Discussion among industry representatives points to uncertainties regarding the application of the new DoD cyber Interim Rule. This paper argues that the new self-assessment and CMMC requirements are intended primarily for information technology (IT) systems and should be applied differently to the factories of defense suppliers, specifically to industrial control systems (ICS) and other types of Operational Technology (OT) which process, store or transmit forms of Controlled Unclassified Information (“CUI”).
The core contract requirement that contractors protect the confidentiality of CUI is DFARS 252.204-7012 (“Safeguarding Covered Defense Information and Cyber Incident Reporting”). This clause requires contractors to provide “adequate security” on “all covered contractor information systems” and to implement the security requirements of NIST Special Publication (SP) 800-171 (“Protecting Controlled Unclassified Information in Nonfederal Systems and Organizations”).
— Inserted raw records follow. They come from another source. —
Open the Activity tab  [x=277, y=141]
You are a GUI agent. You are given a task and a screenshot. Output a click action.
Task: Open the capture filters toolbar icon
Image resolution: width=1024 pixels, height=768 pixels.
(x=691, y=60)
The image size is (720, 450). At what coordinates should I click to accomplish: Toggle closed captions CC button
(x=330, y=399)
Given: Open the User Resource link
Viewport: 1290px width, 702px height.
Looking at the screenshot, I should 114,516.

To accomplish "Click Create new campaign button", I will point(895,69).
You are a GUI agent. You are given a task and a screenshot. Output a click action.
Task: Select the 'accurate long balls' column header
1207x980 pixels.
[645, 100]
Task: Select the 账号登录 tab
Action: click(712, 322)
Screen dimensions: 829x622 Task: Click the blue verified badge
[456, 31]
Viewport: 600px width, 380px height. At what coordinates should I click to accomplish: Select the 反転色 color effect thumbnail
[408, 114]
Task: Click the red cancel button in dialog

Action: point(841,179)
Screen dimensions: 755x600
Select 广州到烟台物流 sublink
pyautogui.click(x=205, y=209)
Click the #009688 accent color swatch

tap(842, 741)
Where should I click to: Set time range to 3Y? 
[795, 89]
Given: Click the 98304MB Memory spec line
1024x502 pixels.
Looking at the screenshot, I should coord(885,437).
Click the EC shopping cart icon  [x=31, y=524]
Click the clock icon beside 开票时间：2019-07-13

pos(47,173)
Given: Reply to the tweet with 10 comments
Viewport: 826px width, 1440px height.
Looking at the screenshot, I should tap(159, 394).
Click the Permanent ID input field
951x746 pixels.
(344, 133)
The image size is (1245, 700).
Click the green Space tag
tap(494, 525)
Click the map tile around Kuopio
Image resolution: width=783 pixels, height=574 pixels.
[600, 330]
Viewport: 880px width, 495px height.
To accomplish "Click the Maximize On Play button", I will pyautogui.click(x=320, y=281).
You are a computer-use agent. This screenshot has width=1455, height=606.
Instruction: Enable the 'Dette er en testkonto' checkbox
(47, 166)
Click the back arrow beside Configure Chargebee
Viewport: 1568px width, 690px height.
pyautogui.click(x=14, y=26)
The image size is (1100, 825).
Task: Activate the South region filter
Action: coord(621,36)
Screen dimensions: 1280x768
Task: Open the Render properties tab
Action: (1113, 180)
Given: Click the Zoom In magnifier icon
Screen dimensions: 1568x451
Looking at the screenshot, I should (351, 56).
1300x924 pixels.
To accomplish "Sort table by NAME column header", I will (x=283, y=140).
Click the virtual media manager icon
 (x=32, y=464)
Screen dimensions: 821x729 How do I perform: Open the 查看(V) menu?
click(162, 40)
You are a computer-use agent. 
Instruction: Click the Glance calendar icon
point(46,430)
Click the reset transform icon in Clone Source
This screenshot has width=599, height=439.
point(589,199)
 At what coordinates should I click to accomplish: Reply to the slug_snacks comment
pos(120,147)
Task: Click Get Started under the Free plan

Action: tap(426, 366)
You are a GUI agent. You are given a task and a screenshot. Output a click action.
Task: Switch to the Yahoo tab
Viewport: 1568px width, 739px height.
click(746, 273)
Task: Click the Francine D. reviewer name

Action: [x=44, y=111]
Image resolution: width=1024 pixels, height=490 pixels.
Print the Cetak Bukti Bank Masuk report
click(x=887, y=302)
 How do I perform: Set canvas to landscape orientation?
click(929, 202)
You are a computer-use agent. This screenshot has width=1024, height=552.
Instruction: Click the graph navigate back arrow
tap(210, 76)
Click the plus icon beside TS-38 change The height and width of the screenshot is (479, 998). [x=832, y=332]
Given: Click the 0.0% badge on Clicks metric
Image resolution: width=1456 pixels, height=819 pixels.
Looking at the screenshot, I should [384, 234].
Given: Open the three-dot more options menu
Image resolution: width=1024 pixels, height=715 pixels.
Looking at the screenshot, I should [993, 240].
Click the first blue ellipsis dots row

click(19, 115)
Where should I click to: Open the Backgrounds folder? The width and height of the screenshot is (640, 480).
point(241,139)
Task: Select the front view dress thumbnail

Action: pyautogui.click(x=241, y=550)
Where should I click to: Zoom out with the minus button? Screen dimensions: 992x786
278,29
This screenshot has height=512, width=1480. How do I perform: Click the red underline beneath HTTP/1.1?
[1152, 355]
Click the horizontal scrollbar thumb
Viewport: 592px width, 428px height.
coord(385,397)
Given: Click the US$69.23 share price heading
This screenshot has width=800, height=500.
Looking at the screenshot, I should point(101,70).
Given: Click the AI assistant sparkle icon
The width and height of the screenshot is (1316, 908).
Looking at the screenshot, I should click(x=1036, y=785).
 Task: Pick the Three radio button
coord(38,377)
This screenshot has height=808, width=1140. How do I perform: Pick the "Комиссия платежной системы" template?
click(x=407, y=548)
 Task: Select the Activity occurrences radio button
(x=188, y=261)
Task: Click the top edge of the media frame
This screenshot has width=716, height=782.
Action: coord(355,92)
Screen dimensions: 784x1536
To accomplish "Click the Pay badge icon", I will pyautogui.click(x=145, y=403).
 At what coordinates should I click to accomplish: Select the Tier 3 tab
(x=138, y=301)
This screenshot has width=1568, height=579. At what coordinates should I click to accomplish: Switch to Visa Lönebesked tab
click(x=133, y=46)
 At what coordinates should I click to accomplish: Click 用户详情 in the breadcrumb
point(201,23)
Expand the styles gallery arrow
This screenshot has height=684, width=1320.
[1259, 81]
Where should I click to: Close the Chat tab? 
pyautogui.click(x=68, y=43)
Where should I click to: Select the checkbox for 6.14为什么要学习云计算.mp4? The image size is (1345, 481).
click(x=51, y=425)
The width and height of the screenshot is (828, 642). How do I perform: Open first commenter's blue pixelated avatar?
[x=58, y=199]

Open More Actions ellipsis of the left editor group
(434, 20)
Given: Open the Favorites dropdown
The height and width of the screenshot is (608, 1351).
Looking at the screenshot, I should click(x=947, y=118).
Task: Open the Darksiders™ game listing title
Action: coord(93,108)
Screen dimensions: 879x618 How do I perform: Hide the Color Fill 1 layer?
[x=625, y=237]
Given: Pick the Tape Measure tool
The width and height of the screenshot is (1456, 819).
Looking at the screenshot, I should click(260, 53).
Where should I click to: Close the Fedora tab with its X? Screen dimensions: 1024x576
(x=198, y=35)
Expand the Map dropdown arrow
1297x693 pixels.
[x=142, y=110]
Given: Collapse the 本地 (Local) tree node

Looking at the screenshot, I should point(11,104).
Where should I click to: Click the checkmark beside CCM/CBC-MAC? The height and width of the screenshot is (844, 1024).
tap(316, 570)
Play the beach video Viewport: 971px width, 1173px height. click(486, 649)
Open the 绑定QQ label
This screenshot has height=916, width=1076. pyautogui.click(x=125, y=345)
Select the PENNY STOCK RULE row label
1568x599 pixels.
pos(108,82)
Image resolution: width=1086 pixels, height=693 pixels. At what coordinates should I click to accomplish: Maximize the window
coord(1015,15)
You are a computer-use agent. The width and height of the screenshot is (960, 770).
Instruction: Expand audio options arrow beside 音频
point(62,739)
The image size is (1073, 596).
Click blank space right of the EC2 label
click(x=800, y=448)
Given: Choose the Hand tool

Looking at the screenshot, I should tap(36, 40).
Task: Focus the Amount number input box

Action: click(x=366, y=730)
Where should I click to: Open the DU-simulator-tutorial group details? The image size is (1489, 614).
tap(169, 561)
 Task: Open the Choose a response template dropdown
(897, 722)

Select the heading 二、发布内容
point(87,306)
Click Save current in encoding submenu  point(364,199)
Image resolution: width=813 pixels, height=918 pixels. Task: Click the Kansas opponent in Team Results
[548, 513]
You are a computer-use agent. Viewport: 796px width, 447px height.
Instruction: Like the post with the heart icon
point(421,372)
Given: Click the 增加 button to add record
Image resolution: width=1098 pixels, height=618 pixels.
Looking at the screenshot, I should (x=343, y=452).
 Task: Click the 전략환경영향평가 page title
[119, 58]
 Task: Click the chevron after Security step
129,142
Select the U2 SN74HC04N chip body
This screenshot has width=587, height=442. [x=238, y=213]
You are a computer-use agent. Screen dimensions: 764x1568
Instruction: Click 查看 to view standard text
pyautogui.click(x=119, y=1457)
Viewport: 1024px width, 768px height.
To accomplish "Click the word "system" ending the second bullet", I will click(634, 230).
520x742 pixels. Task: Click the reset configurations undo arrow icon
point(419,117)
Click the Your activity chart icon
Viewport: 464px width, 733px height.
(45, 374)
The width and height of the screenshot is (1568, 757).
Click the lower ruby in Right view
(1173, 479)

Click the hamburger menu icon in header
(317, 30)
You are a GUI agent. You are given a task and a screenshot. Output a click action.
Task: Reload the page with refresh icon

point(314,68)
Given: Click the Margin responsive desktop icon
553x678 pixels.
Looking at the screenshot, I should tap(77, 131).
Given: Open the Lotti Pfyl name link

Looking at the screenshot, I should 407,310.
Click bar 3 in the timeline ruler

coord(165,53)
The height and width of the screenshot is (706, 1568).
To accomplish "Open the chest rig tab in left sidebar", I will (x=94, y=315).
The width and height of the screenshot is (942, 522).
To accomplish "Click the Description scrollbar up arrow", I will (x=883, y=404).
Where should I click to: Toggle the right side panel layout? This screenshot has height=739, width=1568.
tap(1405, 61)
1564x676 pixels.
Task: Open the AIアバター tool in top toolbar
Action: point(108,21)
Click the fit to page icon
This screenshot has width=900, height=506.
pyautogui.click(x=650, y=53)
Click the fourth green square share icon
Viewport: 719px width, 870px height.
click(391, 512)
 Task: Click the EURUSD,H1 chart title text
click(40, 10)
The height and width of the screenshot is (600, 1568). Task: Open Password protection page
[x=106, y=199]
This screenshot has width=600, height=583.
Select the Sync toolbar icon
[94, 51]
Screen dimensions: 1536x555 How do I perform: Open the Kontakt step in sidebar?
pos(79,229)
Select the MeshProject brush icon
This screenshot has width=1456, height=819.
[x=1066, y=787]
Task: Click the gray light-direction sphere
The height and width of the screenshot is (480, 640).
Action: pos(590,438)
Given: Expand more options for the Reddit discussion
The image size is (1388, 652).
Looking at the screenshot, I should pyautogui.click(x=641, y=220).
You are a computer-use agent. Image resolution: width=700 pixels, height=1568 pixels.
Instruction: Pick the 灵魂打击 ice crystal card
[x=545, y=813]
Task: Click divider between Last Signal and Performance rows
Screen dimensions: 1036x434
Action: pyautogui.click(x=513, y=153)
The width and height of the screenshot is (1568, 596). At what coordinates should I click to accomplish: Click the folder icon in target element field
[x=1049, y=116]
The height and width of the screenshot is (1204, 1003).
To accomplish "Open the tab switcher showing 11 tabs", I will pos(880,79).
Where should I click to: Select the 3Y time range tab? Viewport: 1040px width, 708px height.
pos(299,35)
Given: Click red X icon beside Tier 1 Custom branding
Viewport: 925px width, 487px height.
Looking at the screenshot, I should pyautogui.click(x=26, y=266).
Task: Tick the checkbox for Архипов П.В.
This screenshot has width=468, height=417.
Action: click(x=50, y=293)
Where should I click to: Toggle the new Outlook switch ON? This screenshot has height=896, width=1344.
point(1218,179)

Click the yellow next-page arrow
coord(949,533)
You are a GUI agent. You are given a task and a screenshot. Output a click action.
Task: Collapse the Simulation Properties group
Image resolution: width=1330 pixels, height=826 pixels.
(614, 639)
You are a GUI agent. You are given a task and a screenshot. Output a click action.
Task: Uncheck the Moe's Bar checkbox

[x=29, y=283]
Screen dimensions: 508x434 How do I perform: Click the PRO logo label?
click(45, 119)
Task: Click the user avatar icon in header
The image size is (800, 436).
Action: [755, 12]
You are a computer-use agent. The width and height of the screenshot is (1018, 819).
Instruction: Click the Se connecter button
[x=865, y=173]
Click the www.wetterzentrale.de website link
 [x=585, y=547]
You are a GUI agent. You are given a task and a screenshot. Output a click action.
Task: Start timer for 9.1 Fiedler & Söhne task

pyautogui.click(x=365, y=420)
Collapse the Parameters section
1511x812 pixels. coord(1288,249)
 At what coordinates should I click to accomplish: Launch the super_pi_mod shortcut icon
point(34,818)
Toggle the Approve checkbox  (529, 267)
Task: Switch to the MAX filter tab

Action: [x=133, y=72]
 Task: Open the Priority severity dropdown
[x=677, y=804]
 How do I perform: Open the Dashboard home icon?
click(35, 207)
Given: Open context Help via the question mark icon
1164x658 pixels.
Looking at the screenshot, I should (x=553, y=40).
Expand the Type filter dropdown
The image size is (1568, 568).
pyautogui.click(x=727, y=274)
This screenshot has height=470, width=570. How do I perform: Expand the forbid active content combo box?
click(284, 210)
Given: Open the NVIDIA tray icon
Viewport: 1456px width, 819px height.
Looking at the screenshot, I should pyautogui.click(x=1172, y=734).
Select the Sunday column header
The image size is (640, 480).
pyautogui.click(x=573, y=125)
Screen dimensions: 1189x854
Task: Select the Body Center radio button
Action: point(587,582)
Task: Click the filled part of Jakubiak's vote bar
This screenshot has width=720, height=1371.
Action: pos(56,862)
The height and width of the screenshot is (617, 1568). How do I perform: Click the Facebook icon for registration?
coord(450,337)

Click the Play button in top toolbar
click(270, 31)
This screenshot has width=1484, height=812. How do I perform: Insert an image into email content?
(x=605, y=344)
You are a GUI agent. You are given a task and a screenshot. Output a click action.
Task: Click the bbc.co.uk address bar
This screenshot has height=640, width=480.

The Interim Rule, 85 Fed. Reg. 61,505, was published on September 29, 2020. After December 1, 2020, many DoD solicitations will include two new clauses, DFARS 252.204-7019 (“Notice of NIST SP 800-171 Assessment Requirements”) and DFARS 252.204-7020 (“NIST SP 800-171 DoD Assessment Requirements”) A smaller number of solicitations will include a different clause, DFARS 252.204-7021 (“Contractor Compliance with the Cybersecurity Maturity Model Certification Level Requirement”), for acquisitions that will be subject to the Cybersecurity Maturity Model Certification (CMMC) program during its “pathfinder” phase.
Essentially, the new -7019 and -7020 clauses require those companies which are already subject to the cyber security control requirements of NIST SP 800-171 to employ a “DoD Assessment Methodology” for a self-assessment of their satisfaction of the 110 basic and derived controls stated in NIST SP 800-171. Further, companies will generate a “net score” using the Assessment Methodology and post on DoD’s Supplier Performance Risk System (SPRS) a “summary level score” as well as the date that all requirements are expected to be implemented.(1 )The -7019 clause indicates that, in order to be considered for award, an offeror (where subject to NIST SP 800-171) must have a current assessment “for each covered contractor information system that is relevant to the offer, contract, task order, of delivery order.” (Emphasis added.)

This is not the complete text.